*** Opening Task data ***

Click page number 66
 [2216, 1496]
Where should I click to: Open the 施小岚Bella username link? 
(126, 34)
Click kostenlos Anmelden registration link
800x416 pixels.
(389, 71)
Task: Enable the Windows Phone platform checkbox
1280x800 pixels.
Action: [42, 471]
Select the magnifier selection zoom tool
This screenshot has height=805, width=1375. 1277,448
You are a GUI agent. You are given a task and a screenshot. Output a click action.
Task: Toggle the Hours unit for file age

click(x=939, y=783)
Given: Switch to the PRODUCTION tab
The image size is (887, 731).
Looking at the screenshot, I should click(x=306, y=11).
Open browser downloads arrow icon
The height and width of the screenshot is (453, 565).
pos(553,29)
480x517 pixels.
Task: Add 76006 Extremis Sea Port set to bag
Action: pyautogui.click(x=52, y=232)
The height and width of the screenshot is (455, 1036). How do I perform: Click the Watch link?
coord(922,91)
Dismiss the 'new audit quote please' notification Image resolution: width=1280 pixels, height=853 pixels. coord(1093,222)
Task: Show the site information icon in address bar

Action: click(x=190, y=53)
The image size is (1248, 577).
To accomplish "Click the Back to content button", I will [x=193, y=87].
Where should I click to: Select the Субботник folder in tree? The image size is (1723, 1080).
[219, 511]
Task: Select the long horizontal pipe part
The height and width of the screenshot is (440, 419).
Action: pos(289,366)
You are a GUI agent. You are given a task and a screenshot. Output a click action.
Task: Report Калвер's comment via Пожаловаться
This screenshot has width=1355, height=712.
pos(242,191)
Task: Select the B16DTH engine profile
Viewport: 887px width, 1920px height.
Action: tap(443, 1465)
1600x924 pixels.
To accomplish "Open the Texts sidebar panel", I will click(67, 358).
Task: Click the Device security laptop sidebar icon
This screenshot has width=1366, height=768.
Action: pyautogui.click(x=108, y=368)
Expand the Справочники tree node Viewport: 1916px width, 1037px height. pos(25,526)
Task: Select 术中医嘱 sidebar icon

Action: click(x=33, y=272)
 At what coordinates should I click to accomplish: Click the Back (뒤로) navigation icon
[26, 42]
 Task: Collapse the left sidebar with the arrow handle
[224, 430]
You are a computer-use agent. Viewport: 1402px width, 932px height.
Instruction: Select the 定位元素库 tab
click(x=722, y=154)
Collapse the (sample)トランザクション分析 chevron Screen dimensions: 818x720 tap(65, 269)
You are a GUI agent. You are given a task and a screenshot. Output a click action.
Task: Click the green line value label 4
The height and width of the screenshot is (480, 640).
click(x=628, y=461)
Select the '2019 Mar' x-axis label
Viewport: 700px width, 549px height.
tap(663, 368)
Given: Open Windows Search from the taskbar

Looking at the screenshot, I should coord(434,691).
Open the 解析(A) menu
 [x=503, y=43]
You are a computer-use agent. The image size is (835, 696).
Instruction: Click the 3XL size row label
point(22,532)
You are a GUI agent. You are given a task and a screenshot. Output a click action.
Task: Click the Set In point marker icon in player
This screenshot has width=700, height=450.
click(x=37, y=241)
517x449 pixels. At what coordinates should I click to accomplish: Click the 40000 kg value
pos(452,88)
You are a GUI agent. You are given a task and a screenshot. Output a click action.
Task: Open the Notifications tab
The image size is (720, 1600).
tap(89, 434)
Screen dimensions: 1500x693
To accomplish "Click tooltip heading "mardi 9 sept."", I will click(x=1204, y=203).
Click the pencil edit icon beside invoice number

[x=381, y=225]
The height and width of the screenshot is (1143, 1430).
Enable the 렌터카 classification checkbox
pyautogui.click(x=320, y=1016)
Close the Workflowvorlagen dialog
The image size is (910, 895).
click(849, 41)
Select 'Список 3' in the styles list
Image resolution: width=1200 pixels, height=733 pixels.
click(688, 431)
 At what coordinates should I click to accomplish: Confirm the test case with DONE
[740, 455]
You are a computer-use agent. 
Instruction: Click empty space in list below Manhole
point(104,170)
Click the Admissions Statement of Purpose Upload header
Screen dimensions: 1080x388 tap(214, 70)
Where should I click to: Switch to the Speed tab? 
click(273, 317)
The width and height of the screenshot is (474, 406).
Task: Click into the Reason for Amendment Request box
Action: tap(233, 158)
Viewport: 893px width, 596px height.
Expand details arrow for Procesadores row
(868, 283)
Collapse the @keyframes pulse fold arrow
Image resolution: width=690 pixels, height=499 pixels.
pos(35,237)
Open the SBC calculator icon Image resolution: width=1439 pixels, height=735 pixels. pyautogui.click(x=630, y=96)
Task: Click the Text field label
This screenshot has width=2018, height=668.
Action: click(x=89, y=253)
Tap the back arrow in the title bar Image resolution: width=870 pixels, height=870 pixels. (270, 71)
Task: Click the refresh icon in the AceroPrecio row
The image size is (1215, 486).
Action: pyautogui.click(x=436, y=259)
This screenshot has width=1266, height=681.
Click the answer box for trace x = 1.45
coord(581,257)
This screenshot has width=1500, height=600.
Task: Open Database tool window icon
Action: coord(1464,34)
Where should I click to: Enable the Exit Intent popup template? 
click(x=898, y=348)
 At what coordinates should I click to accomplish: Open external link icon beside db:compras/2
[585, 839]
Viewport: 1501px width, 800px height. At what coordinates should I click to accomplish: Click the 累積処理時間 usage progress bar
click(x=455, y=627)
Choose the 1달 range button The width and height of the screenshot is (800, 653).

*** Closing Task data ***

Problem statement | Filter the records above and return every line that holds the word "button".

Solution to this exercise |
To accomplish "Click the Back to content button", I will [x=193, y=87].
Choose the 1달 range button The width and height of the screenshot is (800, 653).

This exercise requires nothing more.